Home > Tasks 2017 > 1 - Content Analysis > Cultural Microblog Contextualization based on Wikipedia

2016 CMC WorkShop experiment

Cultural Microblog Contextualization based on Wikipedia

Thursday 31 March 2016, by Jian-Yun Nie, josiane, Liana Ermakova

Organizers:

Liana Ermakova, Josiane Mothe, Jian-Yun Nie (cmct1@irit.fr)

Task 1 participation deadline extended to 23 May, 2016

Objective

The aim of this task is to generate a short summary providing background information for a tweet to help a user understand it. For instance, if a microblog announced a cultural event, participants would have to provide a short summary extracted from Wikipedia that provides -extensive -background about this event. The summary must contain information about the context of the event in order to help answering questions like "what is this tweet about?" using a recent cleaned dump of Wikipedia. The context should be in the form of a readable summary, not exceeding 500 words, composed of passages from the provided Wikipedia corpus.

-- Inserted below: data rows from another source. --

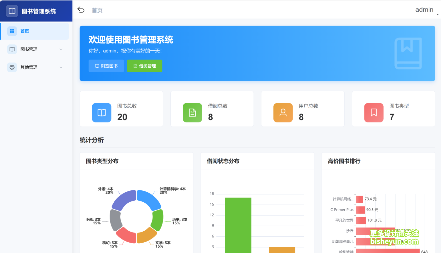Click the back arrow beside breadcrumb 首页
The height and width of the screenshot is (253, 441).
[x=81, y=9]
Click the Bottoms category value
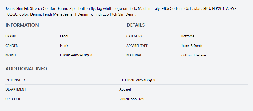 pos(188,36)

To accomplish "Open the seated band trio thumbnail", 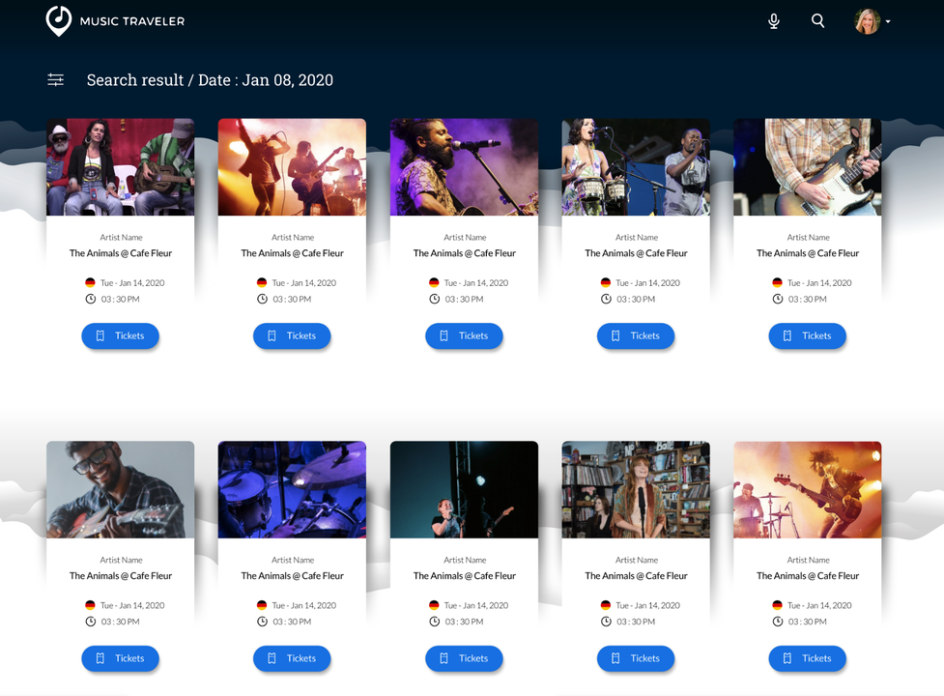I will [x=120, y=167].
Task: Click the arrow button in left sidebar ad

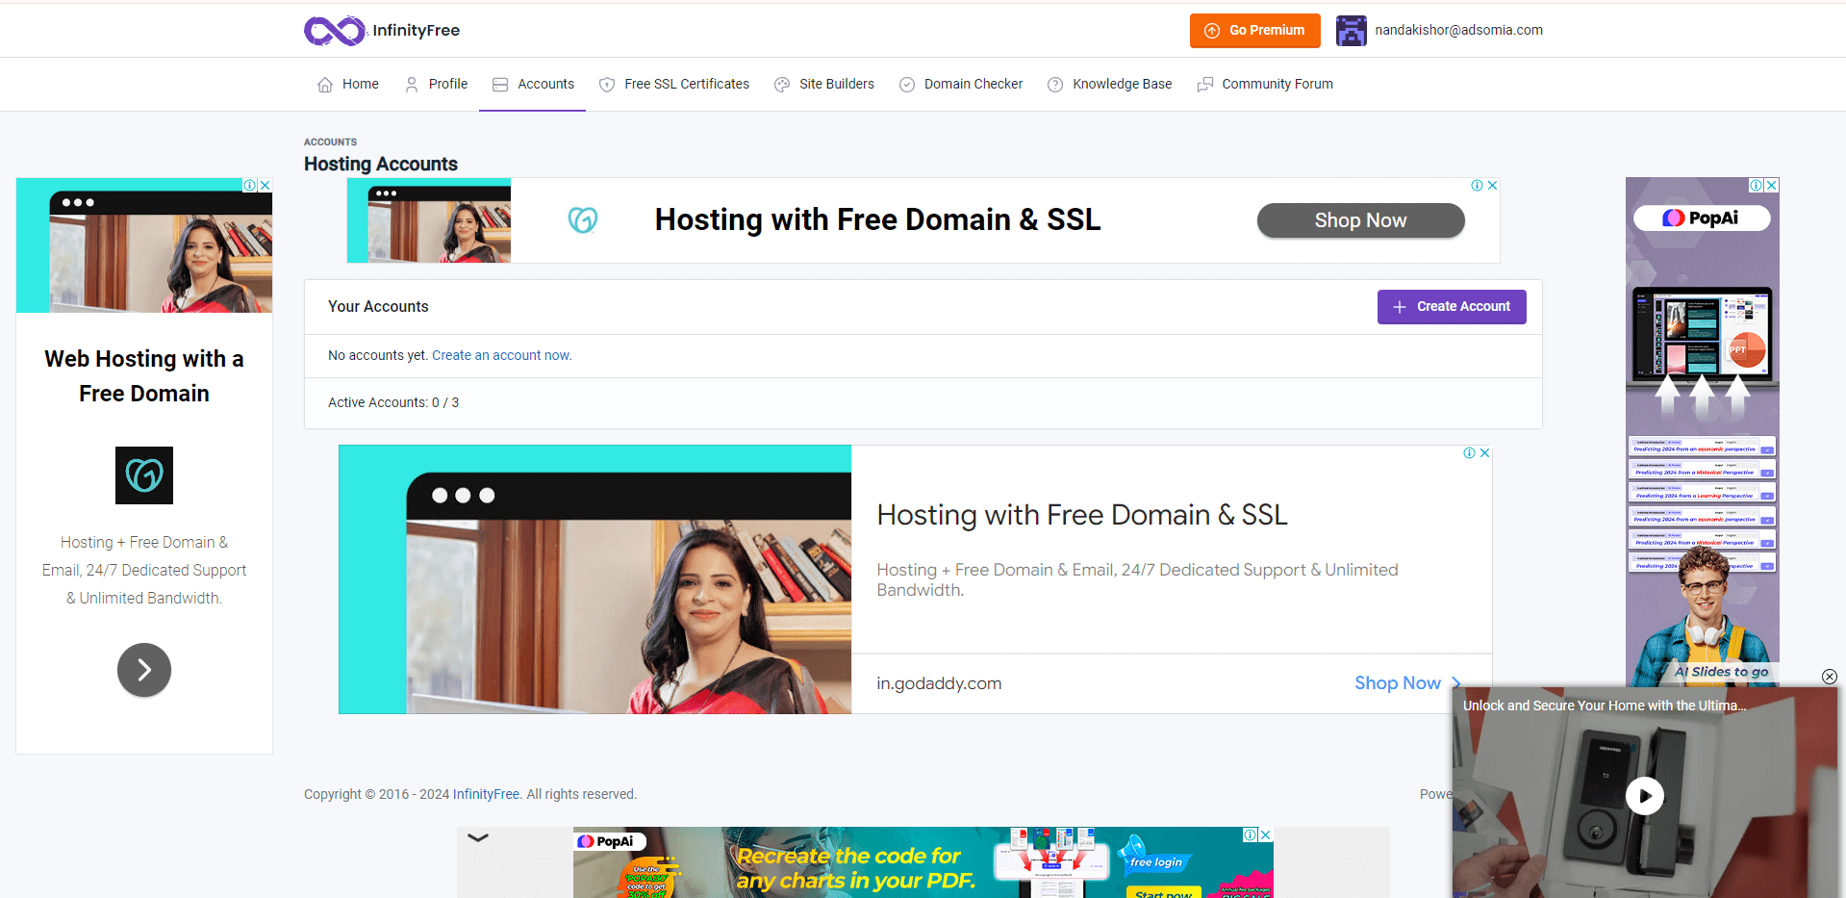Action: click(144, 670)
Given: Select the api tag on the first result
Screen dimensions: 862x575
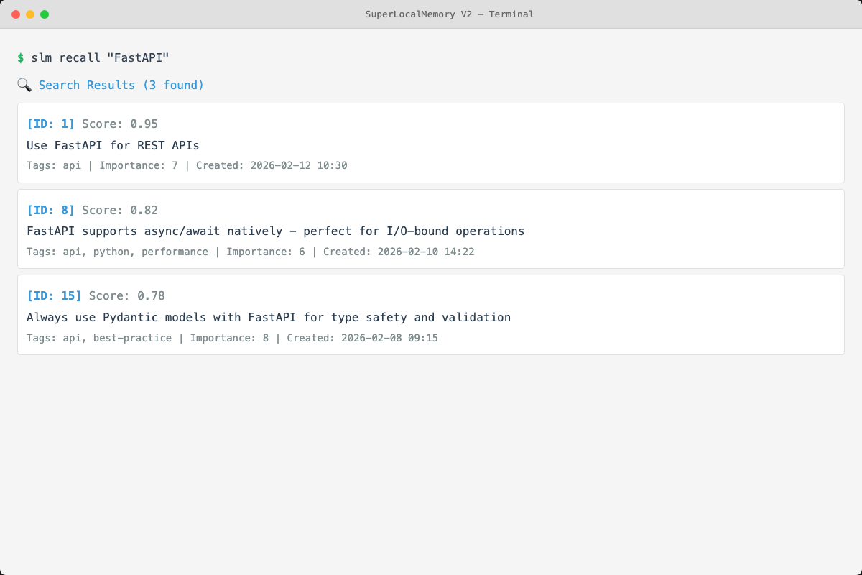Looking at the screenshot, I should click(x=71, y=165).
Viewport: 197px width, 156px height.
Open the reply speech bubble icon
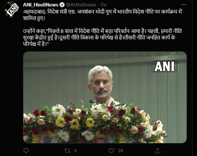[x=26, y=151]

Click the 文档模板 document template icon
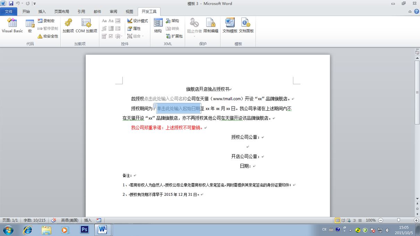pos(230,26)
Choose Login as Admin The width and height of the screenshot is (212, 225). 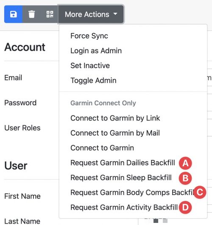coord(133,51)
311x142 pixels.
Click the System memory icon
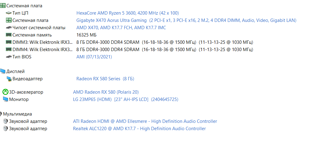coord(9,35)
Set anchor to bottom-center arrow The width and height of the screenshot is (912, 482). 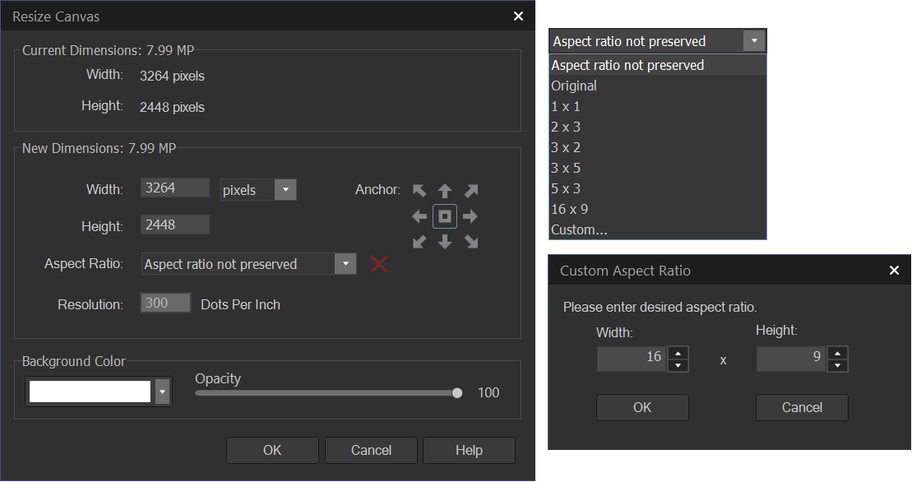click(445, 242)
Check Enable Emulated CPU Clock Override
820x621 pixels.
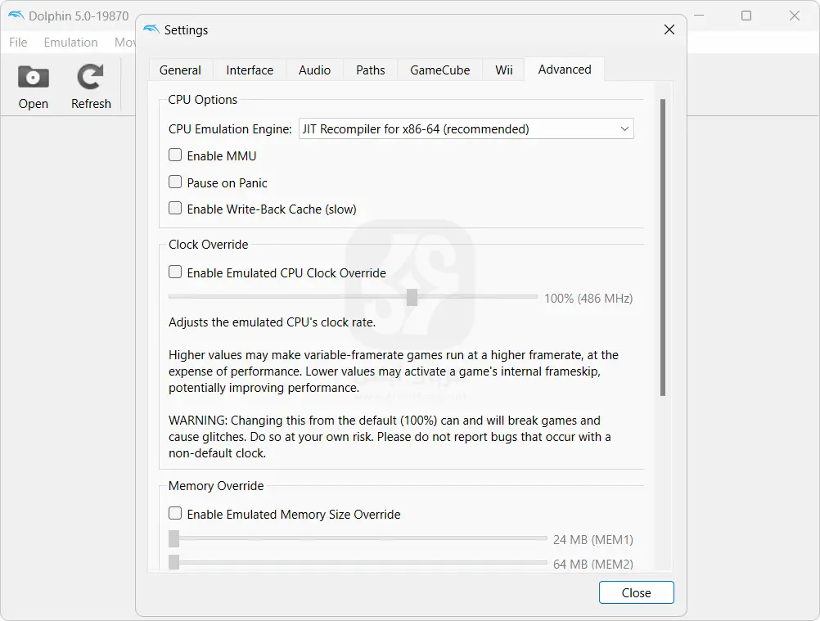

Any open access resources can be used in addition to the data we provide to participants’ subject for describing it and providing a valid URL.

Data

  • Tweets to contextualize: We select a set of 1001 tweets to be contextualized by the participants using the English version of Wikipedia. These tweets in English are collected from a set of public micro-blogs on Twitter and are related to the keyword “festival”. The microblogs are in UTF8 csv format with various fields. In this task, the tweets do not contain URL. The other tasks will use additional information.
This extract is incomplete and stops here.